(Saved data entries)
>>>

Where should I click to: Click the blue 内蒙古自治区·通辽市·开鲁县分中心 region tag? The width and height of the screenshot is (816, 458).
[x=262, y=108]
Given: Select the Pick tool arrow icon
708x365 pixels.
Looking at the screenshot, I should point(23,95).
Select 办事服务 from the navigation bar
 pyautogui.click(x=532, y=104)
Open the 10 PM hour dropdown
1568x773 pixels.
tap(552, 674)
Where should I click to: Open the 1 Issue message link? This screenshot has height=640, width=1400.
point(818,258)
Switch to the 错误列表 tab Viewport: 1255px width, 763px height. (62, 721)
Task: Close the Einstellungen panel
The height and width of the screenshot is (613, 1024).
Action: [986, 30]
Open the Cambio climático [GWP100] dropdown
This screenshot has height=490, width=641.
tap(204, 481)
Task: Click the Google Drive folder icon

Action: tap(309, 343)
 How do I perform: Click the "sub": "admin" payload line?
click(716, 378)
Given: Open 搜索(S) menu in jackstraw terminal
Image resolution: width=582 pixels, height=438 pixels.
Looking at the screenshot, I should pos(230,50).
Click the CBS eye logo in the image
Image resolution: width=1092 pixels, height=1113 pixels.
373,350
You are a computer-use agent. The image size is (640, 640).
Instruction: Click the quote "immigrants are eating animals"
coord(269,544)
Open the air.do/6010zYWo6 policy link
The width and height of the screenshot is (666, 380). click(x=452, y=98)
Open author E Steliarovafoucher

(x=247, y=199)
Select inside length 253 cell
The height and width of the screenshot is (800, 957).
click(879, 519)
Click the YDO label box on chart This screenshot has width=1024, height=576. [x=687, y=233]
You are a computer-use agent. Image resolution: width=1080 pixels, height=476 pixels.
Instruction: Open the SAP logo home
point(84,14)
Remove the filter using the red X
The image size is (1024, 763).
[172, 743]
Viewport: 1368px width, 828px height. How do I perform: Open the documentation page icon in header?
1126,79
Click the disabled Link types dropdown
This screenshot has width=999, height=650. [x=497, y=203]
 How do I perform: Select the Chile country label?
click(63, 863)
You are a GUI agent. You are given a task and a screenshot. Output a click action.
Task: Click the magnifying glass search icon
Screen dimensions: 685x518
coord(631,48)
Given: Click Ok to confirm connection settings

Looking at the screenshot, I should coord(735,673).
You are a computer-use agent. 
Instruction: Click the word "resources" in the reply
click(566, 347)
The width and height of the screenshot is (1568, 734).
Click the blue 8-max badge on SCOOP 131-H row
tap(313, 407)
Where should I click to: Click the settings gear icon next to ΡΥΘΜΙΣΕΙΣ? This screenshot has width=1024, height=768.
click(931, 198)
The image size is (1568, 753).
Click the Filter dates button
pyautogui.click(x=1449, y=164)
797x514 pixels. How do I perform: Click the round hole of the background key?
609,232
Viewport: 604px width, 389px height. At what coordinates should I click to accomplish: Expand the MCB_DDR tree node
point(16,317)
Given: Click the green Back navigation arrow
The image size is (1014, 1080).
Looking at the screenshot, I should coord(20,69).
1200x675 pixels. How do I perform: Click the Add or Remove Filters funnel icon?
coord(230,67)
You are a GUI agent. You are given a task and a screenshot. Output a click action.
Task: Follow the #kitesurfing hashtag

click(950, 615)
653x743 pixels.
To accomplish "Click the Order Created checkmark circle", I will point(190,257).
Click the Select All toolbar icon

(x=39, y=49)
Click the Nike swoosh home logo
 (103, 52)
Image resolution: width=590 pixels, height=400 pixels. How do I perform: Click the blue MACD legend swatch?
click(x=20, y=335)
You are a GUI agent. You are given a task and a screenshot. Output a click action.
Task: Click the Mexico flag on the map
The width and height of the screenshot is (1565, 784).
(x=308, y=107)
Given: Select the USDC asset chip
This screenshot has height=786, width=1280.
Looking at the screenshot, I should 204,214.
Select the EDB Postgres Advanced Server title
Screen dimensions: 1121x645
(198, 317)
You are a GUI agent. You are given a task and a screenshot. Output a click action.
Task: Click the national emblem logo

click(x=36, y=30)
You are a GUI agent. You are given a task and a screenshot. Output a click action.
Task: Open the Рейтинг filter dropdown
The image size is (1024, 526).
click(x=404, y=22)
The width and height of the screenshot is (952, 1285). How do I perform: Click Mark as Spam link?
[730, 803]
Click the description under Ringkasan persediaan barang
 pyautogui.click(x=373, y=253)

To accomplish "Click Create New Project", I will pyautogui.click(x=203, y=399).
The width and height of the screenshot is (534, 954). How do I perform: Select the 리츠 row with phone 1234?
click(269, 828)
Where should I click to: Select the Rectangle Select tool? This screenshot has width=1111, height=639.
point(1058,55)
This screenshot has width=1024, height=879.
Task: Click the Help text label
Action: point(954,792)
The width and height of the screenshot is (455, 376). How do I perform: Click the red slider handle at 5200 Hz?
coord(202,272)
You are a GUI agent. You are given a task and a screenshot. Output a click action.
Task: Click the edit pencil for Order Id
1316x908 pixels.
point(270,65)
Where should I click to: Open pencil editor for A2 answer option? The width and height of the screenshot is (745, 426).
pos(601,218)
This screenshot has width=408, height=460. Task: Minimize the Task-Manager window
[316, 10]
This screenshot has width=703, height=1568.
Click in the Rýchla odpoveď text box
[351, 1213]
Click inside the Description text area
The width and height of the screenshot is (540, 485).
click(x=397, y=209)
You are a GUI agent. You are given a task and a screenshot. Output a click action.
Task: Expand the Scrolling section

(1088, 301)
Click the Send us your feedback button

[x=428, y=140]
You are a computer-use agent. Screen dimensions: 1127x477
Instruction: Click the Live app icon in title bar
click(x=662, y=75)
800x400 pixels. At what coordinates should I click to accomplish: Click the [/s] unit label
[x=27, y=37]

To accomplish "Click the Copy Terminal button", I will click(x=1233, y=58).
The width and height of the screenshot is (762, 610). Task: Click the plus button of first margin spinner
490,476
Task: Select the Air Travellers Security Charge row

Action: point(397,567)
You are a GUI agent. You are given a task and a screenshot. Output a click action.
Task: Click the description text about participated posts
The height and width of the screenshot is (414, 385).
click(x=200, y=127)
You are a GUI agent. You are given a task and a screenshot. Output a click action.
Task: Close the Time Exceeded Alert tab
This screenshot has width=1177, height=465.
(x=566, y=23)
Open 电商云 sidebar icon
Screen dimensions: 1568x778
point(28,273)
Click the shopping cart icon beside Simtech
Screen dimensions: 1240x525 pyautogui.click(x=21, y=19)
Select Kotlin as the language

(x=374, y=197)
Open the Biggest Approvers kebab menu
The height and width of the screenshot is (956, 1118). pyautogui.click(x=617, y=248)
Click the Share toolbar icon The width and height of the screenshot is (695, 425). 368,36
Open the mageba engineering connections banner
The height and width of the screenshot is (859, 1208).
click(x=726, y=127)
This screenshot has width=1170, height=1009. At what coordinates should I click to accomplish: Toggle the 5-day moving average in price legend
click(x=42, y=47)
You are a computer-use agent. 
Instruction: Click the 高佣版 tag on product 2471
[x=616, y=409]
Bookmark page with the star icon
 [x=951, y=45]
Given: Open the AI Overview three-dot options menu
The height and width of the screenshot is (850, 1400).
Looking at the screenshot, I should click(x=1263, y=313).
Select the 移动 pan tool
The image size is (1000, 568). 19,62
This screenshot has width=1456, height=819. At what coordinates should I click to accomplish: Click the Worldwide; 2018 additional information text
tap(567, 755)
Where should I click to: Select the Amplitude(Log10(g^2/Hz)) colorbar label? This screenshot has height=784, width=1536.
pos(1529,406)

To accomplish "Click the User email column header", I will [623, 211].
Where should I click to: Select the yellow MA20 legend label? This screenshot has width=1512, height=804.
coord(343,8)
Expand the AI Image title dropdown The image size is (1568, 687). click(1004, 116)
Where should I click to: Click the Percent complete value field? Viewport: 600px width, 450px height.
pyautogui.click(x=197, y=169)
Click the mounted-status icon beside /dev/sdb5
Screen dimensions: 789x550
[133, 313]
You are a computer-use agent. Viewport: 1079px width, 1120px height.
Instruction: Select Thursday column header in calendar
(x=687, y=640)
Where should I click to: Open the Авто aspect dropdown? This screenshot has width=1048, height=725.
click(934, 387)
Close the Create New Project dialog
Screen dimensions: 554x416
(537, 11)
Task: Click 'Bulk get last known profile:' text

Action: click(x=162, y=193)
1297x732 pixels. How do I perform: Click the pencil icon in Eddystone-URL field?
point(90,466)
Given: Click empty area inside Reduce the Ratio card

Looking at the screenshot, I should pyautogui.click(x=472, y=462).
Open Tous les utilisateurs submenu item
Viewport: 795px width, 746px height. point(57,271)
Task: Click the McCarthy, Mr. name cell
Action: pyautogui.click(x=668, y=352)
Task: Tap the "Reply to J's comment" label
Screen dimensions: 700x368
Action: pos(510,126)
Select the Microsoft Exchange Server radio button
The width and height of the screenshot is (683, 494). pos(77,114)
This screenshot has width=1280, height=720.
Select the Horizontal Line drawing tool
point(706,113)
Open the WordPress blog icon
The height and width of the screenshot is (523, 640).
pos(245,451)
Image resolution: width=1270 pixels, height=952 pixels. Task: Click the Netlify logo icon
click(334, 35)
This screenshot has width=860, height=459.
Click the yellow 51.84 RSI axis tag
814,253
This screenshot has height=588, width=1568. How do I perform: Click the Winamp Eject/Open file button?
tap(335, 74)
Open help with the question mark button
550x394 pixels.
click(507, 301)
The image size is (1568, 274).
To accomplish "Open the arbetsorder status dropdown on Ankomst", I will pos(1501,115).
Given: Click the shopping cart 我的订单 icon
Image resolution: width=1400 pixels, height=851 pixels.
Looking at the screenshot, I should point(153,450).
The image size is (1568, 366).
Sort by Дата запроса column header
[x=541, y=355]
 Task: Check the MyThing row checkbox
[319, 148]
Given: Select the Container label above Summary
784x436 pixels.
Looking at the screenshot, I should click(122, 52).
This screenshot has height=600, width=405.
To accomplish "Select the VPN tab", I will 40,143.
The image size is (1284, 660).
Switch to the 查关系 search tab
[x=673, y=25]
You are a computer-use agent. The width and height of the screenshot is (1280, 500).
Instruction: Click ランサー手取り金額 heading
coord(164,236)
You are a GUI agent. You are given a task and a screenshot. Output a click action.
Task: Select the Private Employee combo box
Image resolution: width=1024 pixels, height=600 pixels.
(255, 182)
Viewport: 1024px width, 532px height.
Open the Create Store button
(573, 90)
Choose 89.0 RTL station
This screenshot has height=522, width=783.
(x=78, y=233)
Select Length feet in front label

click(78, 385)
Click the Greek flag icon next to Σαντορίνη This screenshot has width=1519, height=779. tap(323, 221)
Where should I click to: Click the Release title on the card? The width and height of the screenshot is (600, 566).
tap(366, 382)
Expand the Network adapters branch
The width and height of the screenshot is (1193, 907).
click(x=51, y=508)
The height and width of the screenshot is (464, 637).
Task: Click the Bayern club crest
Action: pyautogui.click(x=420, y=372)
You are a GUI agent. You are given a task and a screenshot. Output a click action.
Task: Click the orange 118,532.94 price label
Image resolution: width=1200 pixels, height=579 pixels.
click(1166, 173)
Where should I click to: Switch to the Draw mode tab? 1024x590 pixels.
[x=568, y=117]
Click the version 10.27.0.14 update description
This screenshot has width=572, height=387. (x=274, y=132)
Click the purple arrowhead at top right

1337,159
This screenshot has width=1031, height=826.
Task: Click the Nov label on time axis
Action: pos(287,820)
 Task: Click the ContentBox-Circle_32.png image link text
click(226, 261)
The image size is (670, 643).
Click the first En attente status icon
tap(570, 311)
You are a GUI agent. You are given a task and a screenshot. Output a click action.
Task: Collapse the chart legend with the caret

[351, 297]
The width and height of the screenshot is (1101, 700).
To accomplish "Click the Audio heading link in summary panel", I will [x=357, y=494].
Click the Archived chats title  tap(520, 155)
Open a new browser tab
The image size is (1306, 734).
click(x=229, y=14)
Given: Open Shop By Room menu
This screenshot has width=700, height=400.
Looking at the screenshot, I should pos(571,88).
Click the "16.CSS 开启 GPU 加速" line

<<<

### [PROBLEM TO WORK ON]
Wherever a line above contains the string "panel", copy that line.

### [ANSWER BELOW]
Task: Close the Einstellungen panel
To accomplish "Click the Audio heading link in summary panel", I will [x=357, y=494].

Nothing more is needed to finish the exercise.